Supplied records:
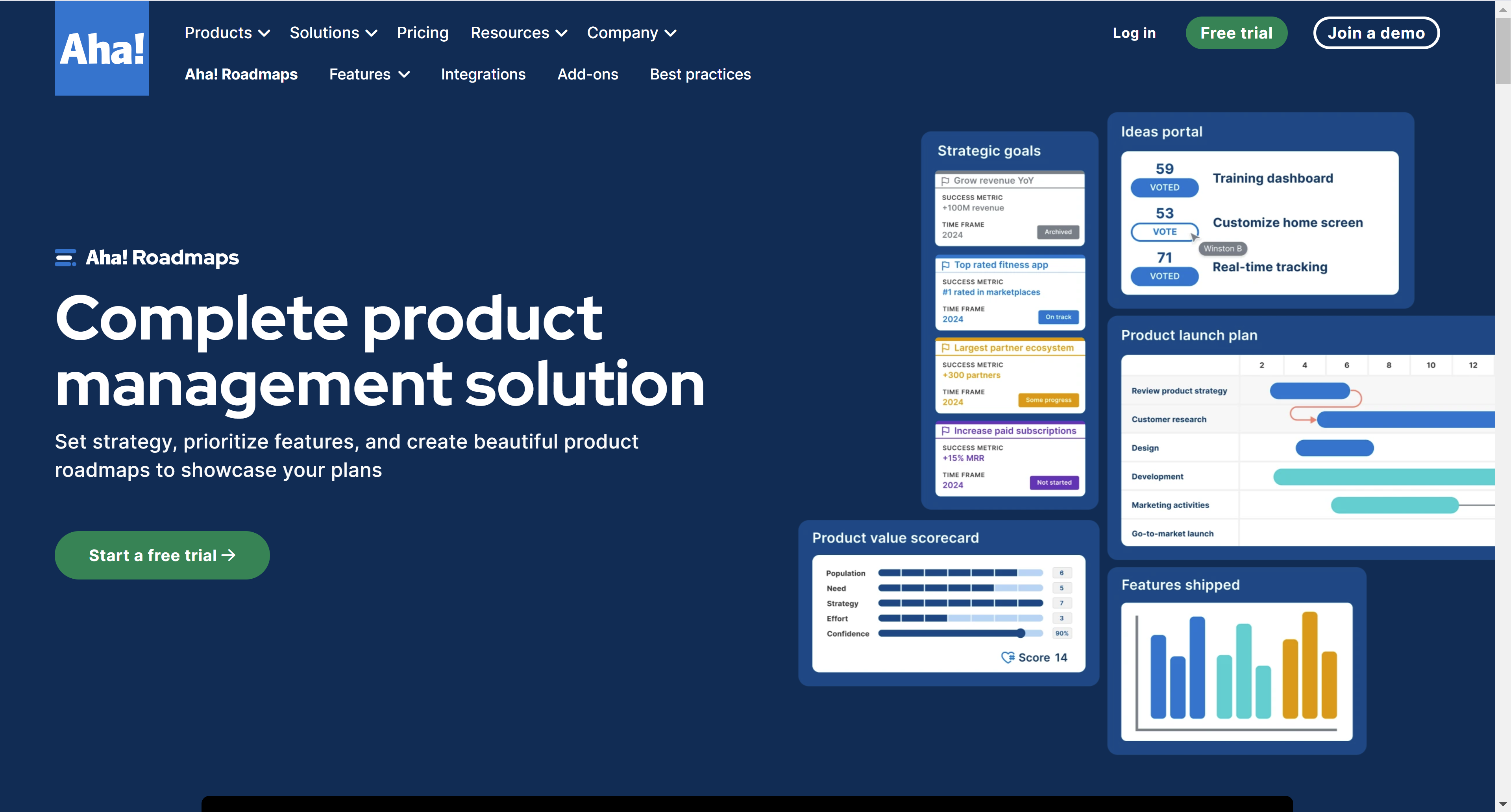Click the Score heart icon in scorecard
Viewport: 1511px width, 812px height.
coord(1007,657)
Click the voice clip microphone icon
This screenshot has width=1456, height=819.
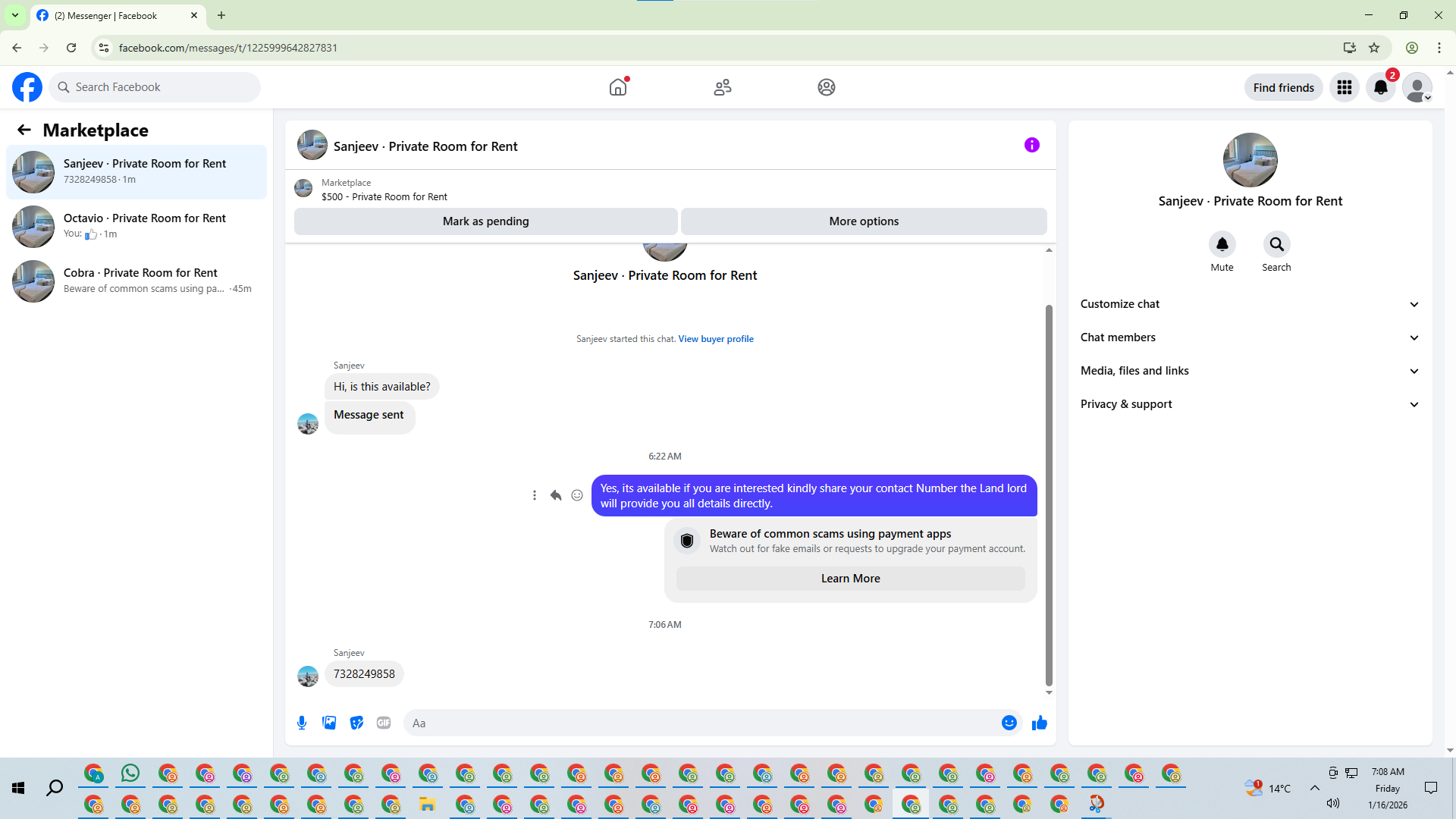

Brief: Every line from the one that holds "Click the voice clip microphone icon" to the last line of the records above goes into the answer, exactly as written; nothing else does, and no picture does either.

Exercise result:
Click the voice clip microphone icon
This screenshot has width=1456, height=819.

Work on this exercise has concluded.